Men recensione film di Alex Garland con Jessie Buckley, Rory Kinnear, Paapa Essiedu, Gayle Rankin, Sarah Twomey, Zak Rothera-Oxley e Sonoya Mizuno
Raccontare la mascolinità tossica attraverso l’horror è un’idea di base stimolante, soprattutto perché il genere si apre a una serie di rimandi metaforici che hanno molto a che fare persino con la psicanalisi. Men rappresenta una lieve cesura nel percorso cinematografico di Alex Garland, che già in Ex Machina e in Annientamento aveva indagato il lato oscuro scegliendo però la fantascienza (distopica). Presentato in anteprima alla Quinzaine des Réalisateurs dell’ultima edizione del Festival di Cannes e previsto in uscita nelle sale italiane a partire dal 24 agosto, il terzo film di Garland conferma la predilezione del suo autore per un cinema fatto di atmosfere, spesso funeste, e di attenzione alle immagini.
La componente narrativa, infatti, è ridotta all’osso e ruota intorno alla scelta di Harper – una Jessie Buckley sempre più a suo agio in ruoli borderline alla Sto pensando di finirla qui – di ritirarsi sola in un villaggio sperduto della campagna inglese per elaborare il suo lutto e (forse) espiarne la colpa. Ma può la natura aiutare a riconciliarsi con se stessi? La sua è una fuga dalla realtà o un percorso di progressiva presa di coscienza? Garland gioca nella prima parte del film con il folk horror, vuole far credere che la minaccia arrivi dall’esterno, che sia il luogo il vero problema, che il rifugio si stia trasformando in realtà in una prigione senza uscita. Paradossalmente è questa la parte che funziona meglio: l’attesa fa crescere la suspense e il dubbio diventa un vero e proprio carburante per la visione. Da un certo punto in poi il messaggio diventa però il vero fulcro del film, il punto di arrivo di uno script che abbandona i punti interrogativi e sceglie di rendere esplicite le proprie intenzioni.
Garland torna continuamente al passato di Harper attraverso i flashback, si distacca dall’atmosfera di tensione creata e trasforma i fantasmi del suo presente in una proiezione mefistofelica del suo vissuto, della sua incapacità di scrollarsi di dosso un evento che l’ha marchiata indelebilmente e che ha fatto mutare il suo rapporto con gli uomini. Da questo momento il film diventa chiaramente a tesi, rimane ancorato al genere ma solo in termini di codici e la tensione lascia gradualmente spazio a una forma di interesse differente, più legata alla comprensione di come si scioglierà l’intrigo.

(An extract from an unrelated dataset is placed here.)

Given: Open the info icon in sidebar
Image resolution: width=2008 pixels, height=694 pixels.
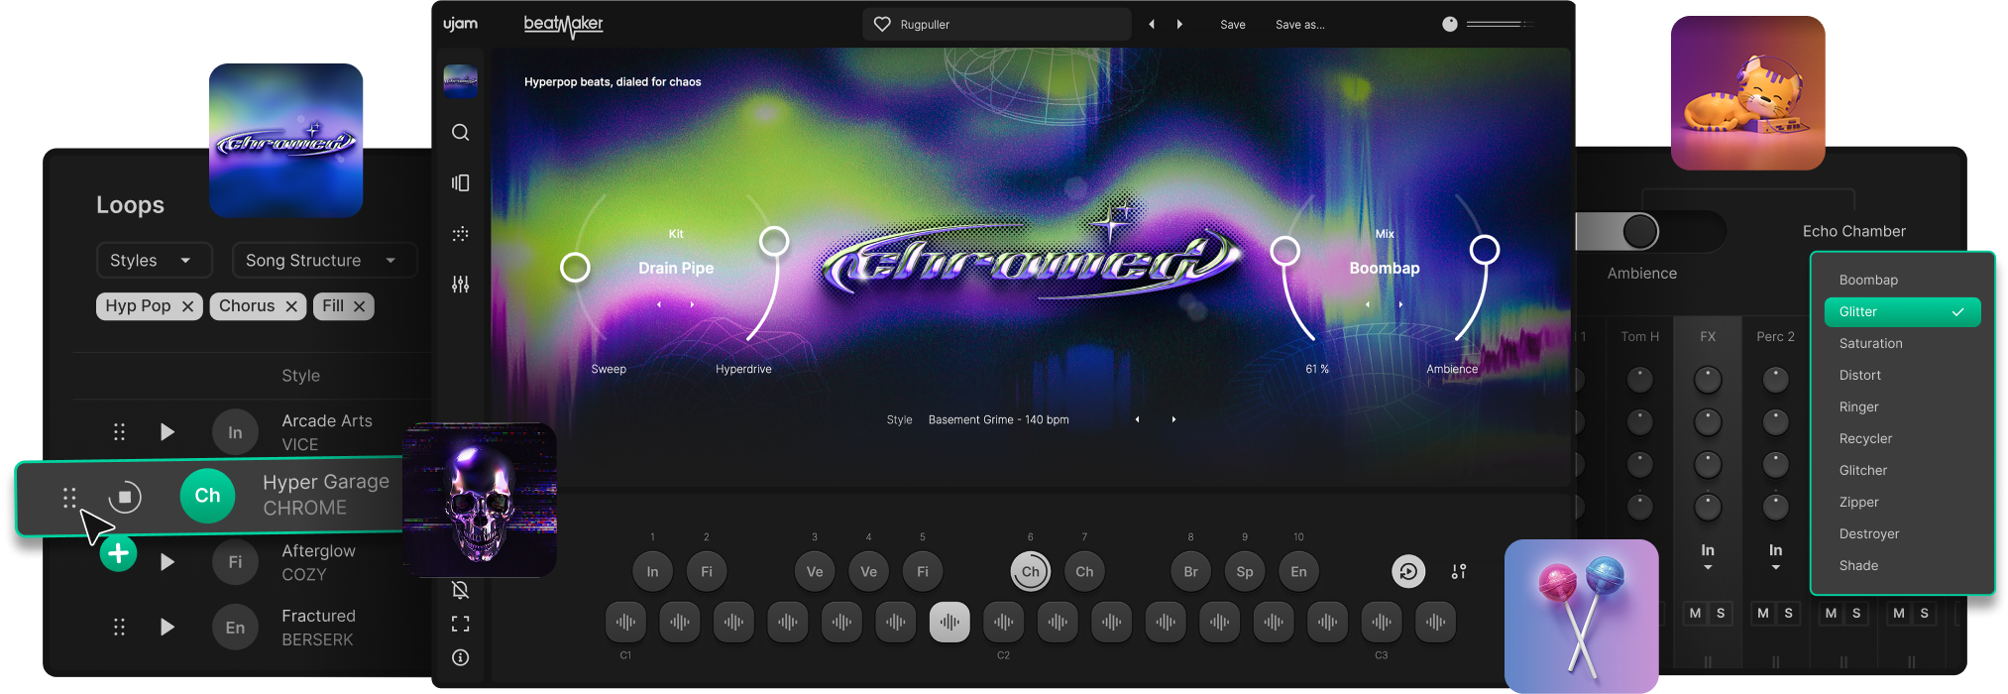Looking at the screenshot, I should pos(460,657).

È nella reiterazione del messaggio il principale punto di debolezza di Men, perché vanifica quella possibilità di crogiolarsi nel dubbio che era la linfa di tutto l’incipit. Rory Kinnear è perfetto come personificazione delle molte maschere che rappresentano il conflitto in atto con la protagonista, in particolare nella sua variante religiosa, con quel maschiocentrismo cattolico (e non solo) che vede nella donna l’eterna Eva, colei che deve convivere con il peccato. Tutte metafore che funzionano e che illustrano lo stato di prostrazione di Harper ma che alla lunga stancano, proprio perché rendono lo sviluppo narrativo piatto e privano il personaggio di una sua psicologia che non sia corrispondente esclusivamente al ruolo che le è stato attribuito. Non esiste più Harper in quanto tale ma la proiezione del suo essere (solo ed esclusivamente) donna.
Men perde così il legame con la sua protagonista e chi guarda il film è portato progressivamente ad abbandonare il coinvolgimento emotivo, a vivere in astratto quello che sta succedendo, perché a contare è soltanto il messaggio. Garland sa girare e persino quando cade nel body horror grandguignolesco più alla Stuart Gordon che alla David Cronenberg riesce a non far deragliare il racconto, a non perdere di credibilità. Ma l’attenzione è già scemata, la suspense si è trasformata in attesa e il dubbio è sparito.
L’horror funziona meglio quando nasconde il sociale nelle sue pieghe, quando il messaggio non si mangia il film, quando la trama è più importante di quello che si vorrebbe dire. Al suo terzo lungometraggio, Garland non riesce a mantenere la barra dritta e si perde in un meccanismo che attrae in maniera ondivaga fino a respingere lo spettatore, a cui restano belle immagini e la sensazione di un’occasione un pochino sprecata.